Ahead of the 2020 elections in Edo State, media is awash with the stories of a cold war between former Governor and National Chairman of the All Progressives Congress, Comrade Adams Oshiomhole and his handpicked successor, Governor Godwin Obaseki.

What Governor Obaseki is saying: The Governor has said it before that there is no rift between him and Oshiomhole. After a recent closed door meeting with party officials, Obaseki also addressed the reports as untrue and a “deliberate attempt to distract” his administration. He said that the politicians driving the narrative are ”shocked by the progress of work done and the acceptance of the governor by our people.”

During this same event, the Edo State APC chairman Anselm Ojezua gave a veiled jab at politicians seeking “reward  for political supremacy.”  Ojezua has also maintained the no-rift position but believes that there are actors at play behind the crisis. 

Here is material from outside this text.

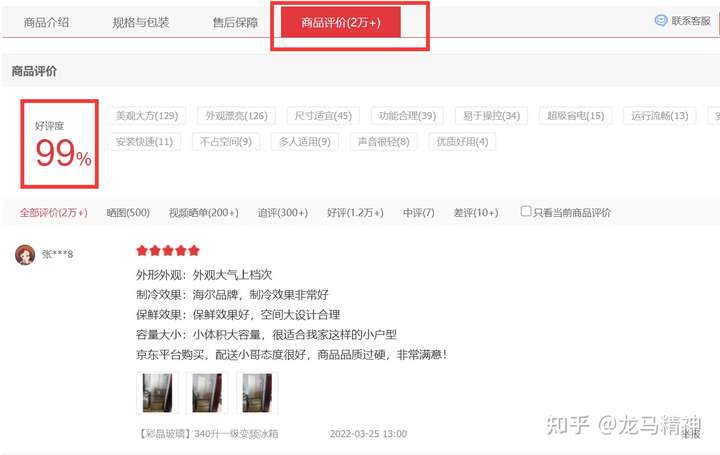Open the first review photo thumbnail
The width and height of the screenshot is (720, 455).
tap(157, 393)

What we know: Both Oshiomhole and Obaseki have maintained public decorum while their foot soldiers have been waging their battles. There is definitely a cold war between both parties, with Governor Oshiomole determined to replace his successor, according to insider accounts.

Although Oshiomhole has been relatively mum on the issue, one public hint at his displeasure with Obaseki was a recent remark he made at the University of Benin Teaching Hospital where he lamented the failure of the Obaseki-led government to open a ‘Five Star Hospital’ project he had completed during his tenure.

“People elect government to make things work. That was why I decided to build what I called Five Star hospital to replace the decayed Central Hospital. I do hope that one day that hospital will open and you will see the equipment,” Oshiomhole said.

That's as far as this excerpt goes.